Alma’s Not Normal on BBC Two is nominated as best comedy, with Sex Education (Netflix), Stath Lets Flats (Channel 4) and Starstruck (BBC Three). Mel Giedroyc: Unforgivable (Dave) will compete for the best entertainment award against Michael McIntyre’s The Wheel (BBC One), Mortimer & Whitehouse: Gone Fishing (BBC Two), Strictly Come Dancing (BBC One) and The Masked Singer (ITV).

Two BBC Two series – Four Hours at the Capitol and Gods of Snooker – are shortlisted for best documentary mini-series against Grenfell: The Untold Story (Channel 4) and The Beatles: Get Back (Disney+).

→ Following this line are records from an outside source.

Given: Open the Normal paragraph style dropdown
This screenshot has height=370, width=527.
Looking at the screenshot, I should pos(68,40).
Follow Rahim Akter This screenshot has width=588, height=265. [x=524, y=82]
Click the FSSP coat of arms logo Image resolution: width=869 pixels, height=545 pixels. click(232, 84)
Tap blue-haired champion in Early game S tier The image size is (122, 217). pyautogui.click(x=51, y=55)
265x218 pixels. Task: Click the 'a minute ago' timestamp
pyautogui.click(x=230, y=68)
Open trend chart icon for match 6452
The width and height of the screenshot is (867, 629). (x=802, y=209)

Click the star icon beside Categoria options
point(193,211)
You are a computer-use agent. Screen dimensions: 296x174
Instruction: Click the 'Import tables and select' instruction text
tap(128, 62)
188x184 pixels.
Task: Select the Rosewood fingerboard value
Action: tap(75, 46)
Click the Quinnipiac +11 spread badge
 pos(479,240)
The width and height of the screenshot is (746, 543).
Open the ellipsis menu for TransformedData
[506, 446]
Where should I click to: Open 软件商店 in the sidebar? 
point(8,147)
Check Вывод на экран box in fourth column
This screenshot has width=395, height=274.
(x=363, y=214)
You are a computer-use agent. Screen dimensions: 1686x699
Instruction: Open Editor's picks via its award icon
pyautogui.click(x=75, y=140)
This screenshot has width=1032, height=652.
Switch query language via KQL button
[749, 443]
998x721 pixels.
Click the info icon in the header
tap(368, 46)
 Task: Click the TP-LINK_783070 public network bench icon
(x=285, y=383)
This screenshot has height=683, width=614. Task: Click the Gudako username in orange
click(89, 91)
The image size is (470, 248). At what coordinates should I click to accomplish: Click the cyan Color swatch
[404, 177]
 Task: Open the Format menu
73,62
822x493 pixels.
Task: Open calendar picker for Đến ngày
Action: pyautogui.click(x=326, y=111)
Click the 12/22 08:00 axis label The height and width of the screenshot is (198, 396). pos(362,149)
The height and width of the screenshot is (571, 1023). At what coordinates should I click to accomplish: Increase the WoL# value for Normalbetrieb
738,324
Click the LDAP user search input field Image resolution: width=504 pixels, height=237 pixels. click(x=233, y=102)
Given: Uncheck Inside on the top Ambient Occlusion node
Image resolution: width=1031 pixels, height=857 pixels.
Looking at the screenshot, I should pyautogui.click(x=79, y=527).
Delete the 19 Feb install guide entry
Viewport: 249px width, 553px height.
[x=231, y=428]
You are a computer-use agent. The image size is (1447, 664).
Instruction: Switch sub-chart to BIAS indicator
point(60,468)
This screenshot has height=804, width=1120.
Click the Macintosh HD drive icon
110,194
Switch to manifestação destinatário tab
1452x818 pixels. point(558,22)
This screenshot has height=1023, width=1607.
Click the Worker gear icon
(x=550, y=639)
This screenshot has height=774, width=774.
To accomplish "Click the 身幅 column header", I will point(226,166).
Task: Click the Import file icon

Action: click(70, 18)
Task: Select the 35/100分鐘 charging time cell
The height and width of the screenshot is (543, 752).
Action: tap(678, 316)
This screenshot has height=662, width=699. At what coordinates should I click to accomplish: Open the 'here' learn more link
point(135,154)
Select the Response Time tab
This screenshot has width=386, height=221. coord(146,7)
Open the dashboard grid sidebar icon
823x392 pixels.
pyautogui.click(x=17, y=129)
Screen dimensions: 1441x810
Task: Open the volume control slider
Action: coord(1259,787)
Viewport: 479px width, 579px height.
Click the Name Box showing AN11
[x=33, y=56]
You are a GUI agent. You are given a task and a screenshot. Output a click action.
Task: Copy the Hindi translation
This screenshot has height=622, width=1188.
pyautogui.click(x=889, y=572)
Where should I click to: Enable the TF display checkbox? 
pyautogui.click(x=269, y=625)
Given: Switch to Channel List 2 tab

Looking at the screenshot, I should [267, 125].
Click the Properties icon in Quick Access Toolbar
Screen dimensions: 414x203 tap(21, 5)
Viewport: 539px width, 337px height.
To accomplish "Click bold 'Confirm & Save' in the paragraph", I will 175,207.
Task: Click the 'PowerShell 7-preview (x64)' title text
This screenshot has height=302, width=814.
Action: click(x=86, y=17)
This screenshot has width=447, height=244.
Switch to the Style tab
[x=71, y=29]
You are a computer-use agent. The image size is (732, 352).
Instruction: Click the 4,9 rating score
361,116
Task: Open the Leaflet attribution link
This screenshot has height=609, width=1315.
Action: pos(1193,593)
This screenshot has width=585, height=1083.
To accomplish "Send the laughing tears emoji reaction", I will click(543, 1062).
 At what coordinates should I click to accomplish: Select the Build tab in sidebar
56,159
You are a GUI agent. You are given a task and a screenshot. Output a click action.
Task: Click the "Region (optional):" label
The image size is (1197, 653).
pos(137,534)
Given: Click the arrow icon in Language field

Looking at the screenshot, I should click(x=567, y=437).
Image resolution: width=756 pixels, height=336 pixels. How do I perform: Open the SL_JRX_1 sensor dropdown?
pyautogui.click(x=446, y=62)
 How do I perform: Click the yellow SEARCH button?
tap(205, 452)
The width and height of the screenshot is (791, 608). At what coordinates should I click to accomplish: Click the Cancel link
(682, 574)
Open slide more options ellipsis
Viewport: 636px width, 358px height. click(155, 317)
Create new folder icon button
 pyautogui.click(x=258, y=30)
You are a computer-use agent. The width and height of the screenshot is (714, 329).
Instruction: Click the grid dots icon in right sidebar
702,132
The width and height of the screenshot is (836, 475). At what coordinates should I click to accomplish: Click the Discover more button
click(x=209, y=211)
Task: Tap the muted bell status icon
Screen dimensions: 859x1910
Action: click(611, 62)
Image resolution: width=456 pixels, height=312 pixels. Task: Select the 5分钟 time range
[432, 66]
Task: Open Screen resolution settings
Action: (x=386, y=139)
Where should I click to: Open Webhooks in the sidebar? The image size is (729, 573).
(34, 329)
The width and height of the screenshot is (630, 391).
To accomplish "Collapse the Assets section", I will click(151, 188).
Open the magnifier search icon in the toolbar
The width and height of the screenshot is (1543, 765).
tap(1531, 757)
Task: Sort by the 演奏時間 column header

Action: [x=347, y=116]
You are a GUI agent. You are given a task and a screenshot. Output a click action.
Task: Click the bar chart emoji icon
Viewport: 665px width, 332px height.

Two Channel Four shows are acknowledged in the lineup for the BPG Breakthrough Award. The creator of We Are Lady Parts, Nida Manzoor, is up against the ‘Pink Palace’ cast members of It’s a Sin – Omari Douglas, Olly Alexander, Callum Scott Howells, Lydia West and Nathaniel Curtis – and also BBC Three’s Starstruck writer and actor, Rose Matafeo.

Other newcomers are recognised in a new award, the BPG Emerging Creators Award for video creativity on social media platforms. The nominees are Chunkz (YouTube), Francis Bourgeois (TikTok), Lucy Edwards (TikTok), Michael Dappah (YouTube) and Rosie Holt (Twitter).

And three broadcasting initiatives are shortlisted for the BPG Innovation in Broadcasting award: Albert, BAFTA’s sustainable production certificate; Channel 4’s Black to Front project and ongoing inclusion initiatives; and Lights Up, the virtual theatre festival in lockdown (BBC Four).